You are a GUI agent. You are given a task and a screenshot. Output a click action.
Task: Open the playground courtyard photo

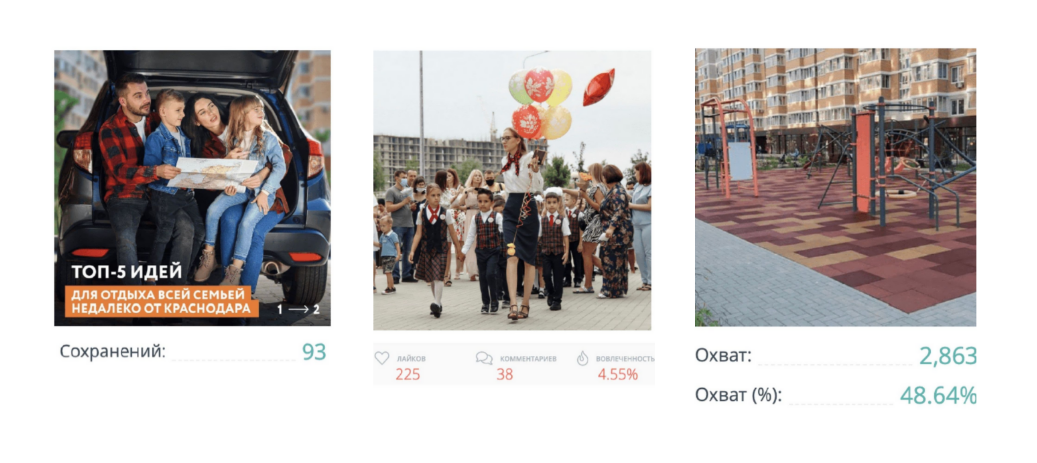pyautogui.click(x=835, y=187)
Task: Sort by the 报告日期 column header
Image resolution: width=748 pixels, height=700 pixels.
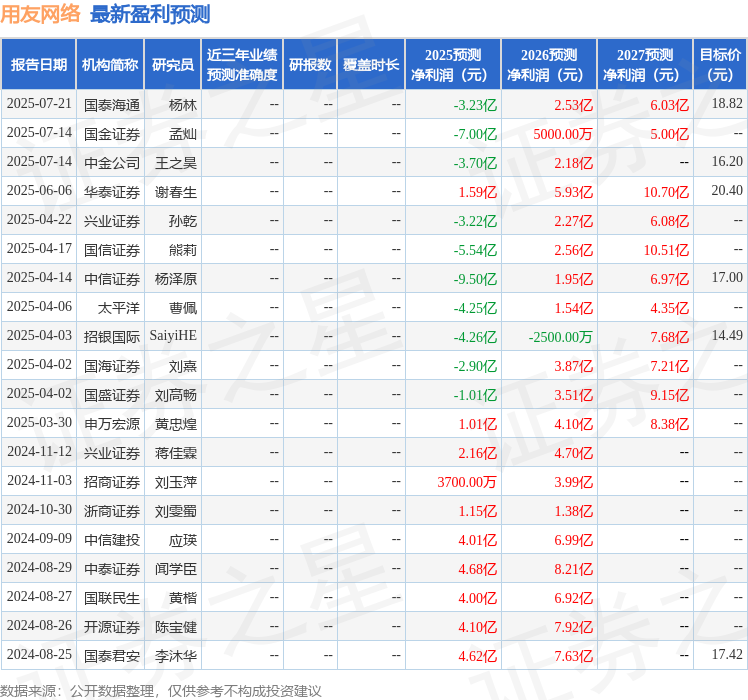Action: coord(39,65)
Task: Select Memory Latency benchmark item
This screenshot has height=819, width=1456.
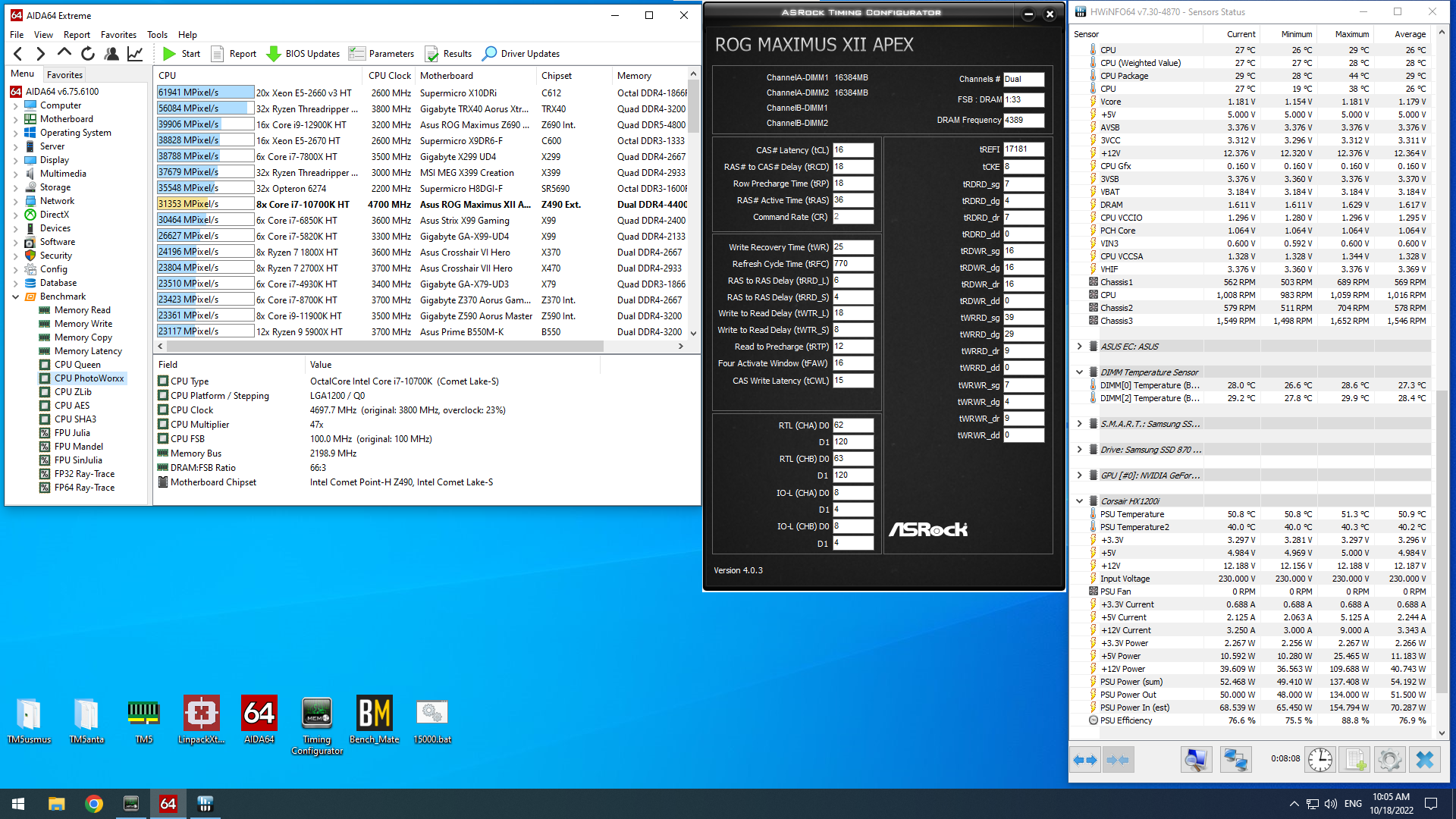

■ ■ ■ ■ ■

#### Task description:
In the records, switch every "screenshot" to "capture" and write out the lines again with nothing else changed. Leave the pictures out of your answer.

#### Correct result:
You are a GUI agent. You are given a task and a capture. Output a click action.
Task: Open the playground courtyard photo

pyautogui.click(x=835, y=187)
Task: Sort by the 报告日期 column header
Image resolution: width=748 pixels, height=700 pixels.
Action: coord(39,65)
Task: Select Memory Latency benchmark item
This capture has height=819, width=1456.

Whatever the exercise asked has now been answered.